Hackers using Google Analytics to Bypass Web Security and Steal Credit Cards
Researchers reported on Monday that hackers are now exploiting Google's Analytics service to stealthily pilfer credit card information from infected e-commerce sites.
According to several independent reports from PerimeterX, Kaspersky, and Sansec, threat actors are now injecting data-stealing code on the compromised websites in combination with tracking code generated by Google Analytics for their own account, letting them exfiltrate payment information entered by users even in conditions where content security policies are enforced for maximum web security.
"Attackers injected malicious code into sites, which collected all the data entered by users and then sent it via Analytics," Kaspersky said in a report published yesterday. "As a result, the attackers could access the stolen data in their Google Analytics account."

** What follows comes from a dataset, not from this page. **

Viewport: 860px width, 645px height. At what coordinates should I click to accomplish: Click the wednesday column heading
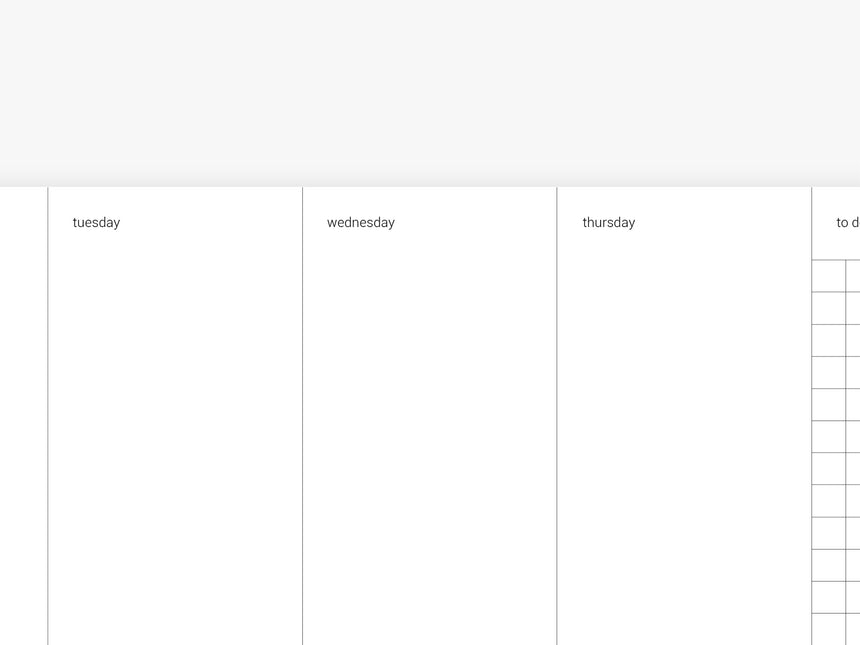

The cybersecurity firm said it found about two dozen infected websites across Europe and North and South America that specialized in selling digital equipment, cosmetics, food products, and spare parts.
Bypassing Content Security Policy
The attack hinges on the premise that e-commerce websites using Google's web analytics service for tracking visitors have whitelisted the associated domains in their content security policy (CSP).

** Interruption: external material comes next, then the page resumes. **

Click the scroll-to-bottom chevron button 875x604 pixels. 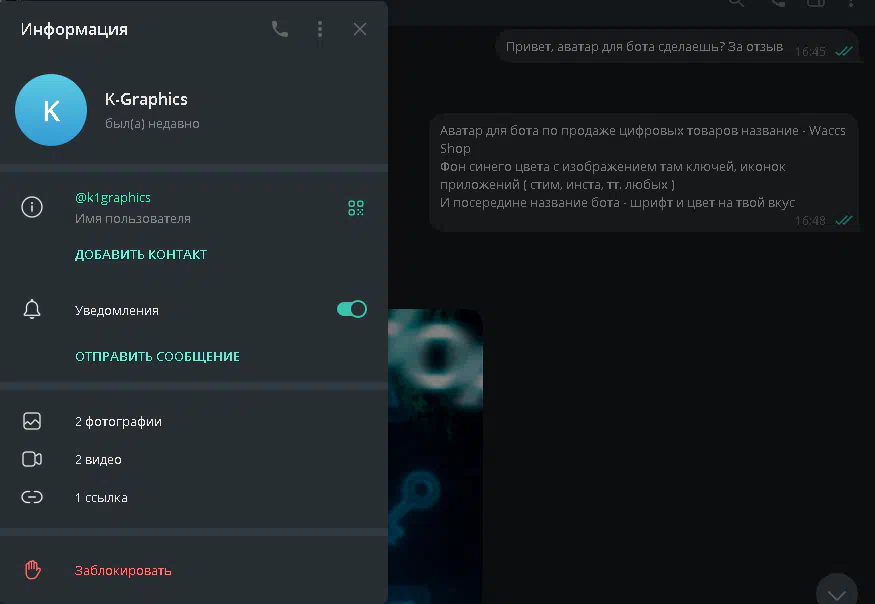[x=836, y=591]
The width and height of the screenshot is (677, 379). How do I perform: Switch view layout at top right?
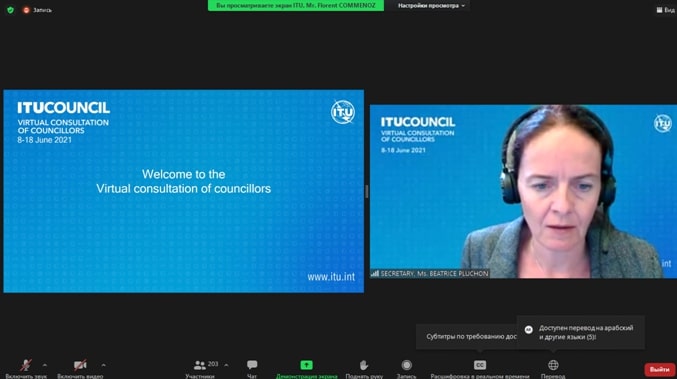(665, 10)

CSP is an added security measure that helps detect and mitigate threats stemming from cross-site scripting vulnerabilities and other forms of code injection attacks, including those embraced by various Magecart groups.
The security feature allows webmasters to define a set of domains the web browser should be allowed to interact with for a specific URL, thereby preventing the execution of untrusted code.
"Administrators write *.google-analytics.com into the Content-Security-Policy header (used for listing resources from which third-party code can be downloaded), allowing the service to collect data. What's more, the attack can be implemented without downloading code from external sources," Kaspersky noted.
To make the attacks more covert, the attackers also ascertain if developer mode — a feature that's often used to spot network requests and security errors, among other things — is enabled in the visitor's browser, and proceed only if the result of that check is negative.
A "Novel" Campaign Since March
For obfuscation, the actor behind the operation created a temporary iFrame to load an attacker-controlled Google Analytics account. The credit card data entered on payment forms is then encrypted and sent to the analytics console from where it's recovered using the encryption key earlier used.
Given the widespread use of Google Analytics in these attacks, countermeasures like CSP will not work if attackers take advantage of an already allowed domain to hijack sensitive information.
"A possible solution would come from adaptive URLs, adding the ID as part of the URL or subdomain to allow admins to set CSP rules that restrict data exfiltration to other accounts," Shaked concluded.
"A more granular future direction for strengthening CSP direction to consider as part of the CSP standard is XHR proxy enforcement. This will essentially create a client-side WAF that can enforce a policy on where specific data field[s] are allowed to be transmitted."
As a customer, unfortunately, there isn't much you can do to safeguard yourself from formjacking attacks. Turning on developer mode in browsers can help when making online purchases.
But it's essential that you watch out for any instances of unauthorized purchases or identity theft.